00 23/05/2011 10:28
Pone il quesito con rabbia Rosaria perché si danna ancora di quella invocazione rivolta fra le lacrime a Fiumicino, ricostruendo l'incontro: «Io ero in partenza per Palermo con Manù, il mio Emanuele. Mi accorgo che seduto a un tavolo dell'angolo Mc Donald c'è una bella famigliola. Lei alta e bella, un bimbo vispo e lui, il mezzo pentito, osservato a breve distanza da due agenti. Il cuore sussulta. Io e Ciancimino a un passo. Lo scruto. Non ha uno sguardo rassicurante. Ma un'idea si insinua. Tutti lo decantano. Forse debbo anch'io spingerlo a dire la verità. Trovo un post-it e scrivo in fretta poche parole: "La vita è strana, ci riserva delle sorprese, io moglie di un poliziotto ammazzato a Capaci, lei figlio di un mafioso...". E lo lascio scivolare sul suo tavolo allontanandomi a passo veloce, rimproverata da Manù che non era riuscito a dissuadermi e inseguita da uno dei due poliziotti. "Ciancimino le vuole parlare". Mi fermo. Si, volevo parlargli anch'io. Eccolo davanti a me. E io scoppio in lacrime davanti al figlio di "don Vito" chiedendogli di fare giustizia, come fosse un magistrato, un vero simbolo operativo dell'antimafia... E andiamo avanti così per qualche minuto. Parlando come se fossimo sullo stesso piano. Ascoltando le sue parole contro i potenti, pure contro De Gennaro. "Ho il nome del signor Franco, non me lo fanno fare". Io stordita. "Parlerò, anche se mi ammazzeranno". E io a ringraziarlo, gli occhi su Manù: "Lo faccia per questo ragazzo che cresce senza il padre". Io commossa a sentirlo: "Custodirò questo suo biglietto per il prossimo libro". E io a credere, fra le lacrime, a un impostore che teneva in casa i candelotti di dinamite...».
Non sa cosa dire su De Gennaro ed è turbata Rosaria dalle contestate rivelazioni sull'allora ministro dell'interno Mancino: «Non sono più sicura di niente.

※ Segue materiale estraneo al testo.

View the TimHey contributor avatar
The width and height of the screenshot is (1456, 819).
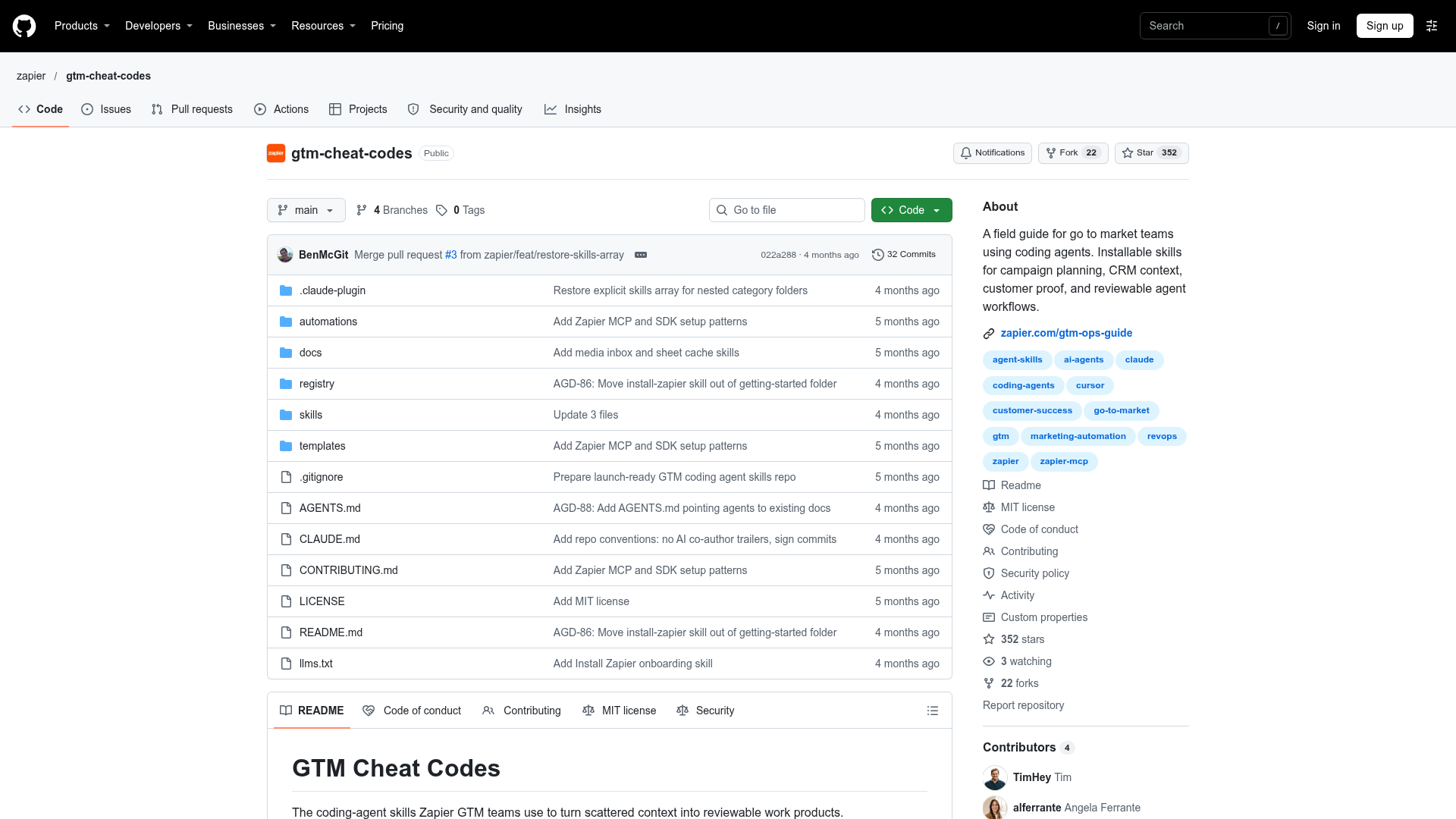(995, 777)
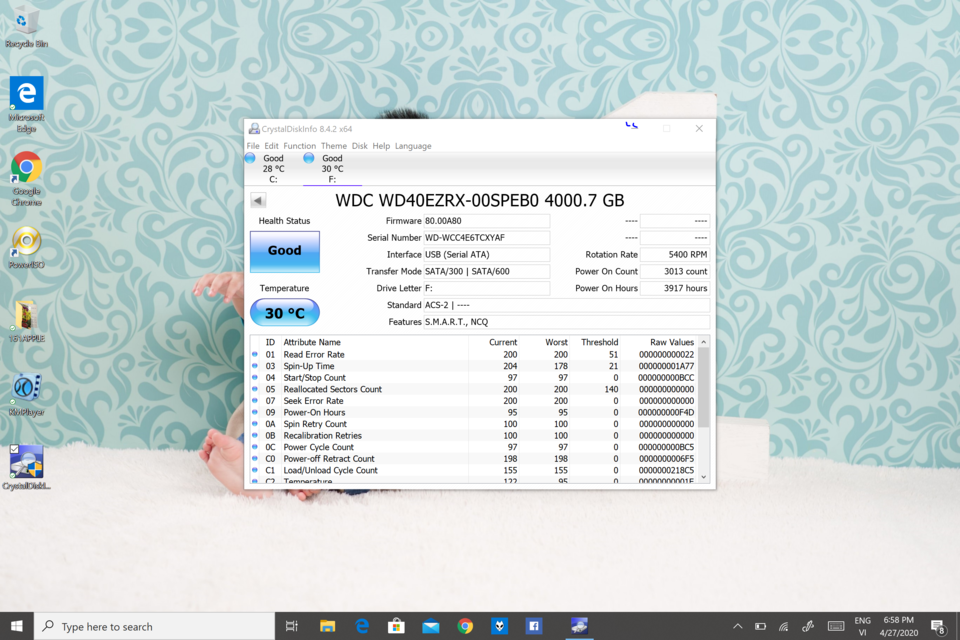Select the Microsoft Edge desktop shortcut
This screenshot has height=640, width=960.
click(26, 104)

Ma è assurdo che tanti magistrati fossero invece sicuri di Ciancimino. Ci servono eroi vivi in questo Paese. Ma eroi alla Ninni Cassarà. Inquirenti come lui che facevano indagini serie. Anche con gli infiltrati per scavare e scoprire. Non solo affidandosi a pentiti infidi, alle parole, a mafiosi pagati con stipendi certo superiori al mio. Ci pensino i magistrati che vanno ai convegni, in tv, a presentare libri. La mia diffidenza di sempre mi porta a pensare che tanti cercano un po' di visibilità per se stessi. Anche a costo di usare un personaggio dubbio e ambiguo. E ci sono caduta anch'io. Ma lo Stato non dovrebbe metterci in condizioni di diventare creduloni, con le cicatrici che ci portiamo addosso».